Ho tradotto l’intervista ad Etienne Balibar su Gaza, e, a margine, preso nota di alcuni spunti di riflessione. Li metto in fila e li offro ad una lettura estranea alla logica di schieramento o tifoseria calcistica prevalente oggi, anche a fronte di un movimento che per fortuna a questo non può essere ridotto. Dunque Balibar pensa a Gaza, come non farlo, e pensa Gaza, che è difficile. Oggi più che mai perché quando si parla di Gaza e di genocidio, un crimine che si dovrebbe potere intendere universalmente, riferendosi a Gaza, che è unica e non traducibile, si cade in una contraddizione “insopportabile”. 

Perché questo genocidio, nel suo nome proprio specifico, ha come responsabili le vittime di un altro genocidio, che ha un nome anch’esso: la Shoah. 

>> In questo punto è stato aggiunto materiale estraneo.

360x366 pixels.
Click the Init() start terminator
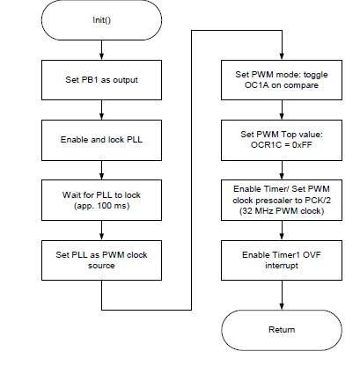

Ebbene quel nome però non è uno tra altri, non è un nome Comune perché è diventato il simbolo di tutti i genocidi, insieme evento distruttivo e fondativo de “il nome ebraico” (Jean Claude Milner). Lo è diventato in settantacinque anni di storia, e ora quel nome proprio, proprio quel nome, appare compromesso, declassato a singolare senza universale. Che la vittima sia ora il carnefice, oltre a riproporre l’evento in una “disputa”, mai così come ora generalizzata, separa l’evento dal suo rassicurante valore di fondazione. Lo consuma, come se in un processo il giurato fosse screditato, bruciato, annientato. Il non volerlo “mai più” ripetere, come la sacrosanta avversione verso ogni forma di antisemitismo come verso ogni persecuzione etnica, religiosa o razziale, appaiono infondati. Questo naufragio a qualcuno pare coinvolgere in questi mesi anche altri universali e compromettere quello che a Balibar stava a cuore fin dai suoi primi scritti su universale e singolare. Nessuno è più al sicuro in quella contingenza radicale, quella ad esempio che lega non al 7 ottobre ma alla nascita stessa di Israele la persecuzione dei palestinesi.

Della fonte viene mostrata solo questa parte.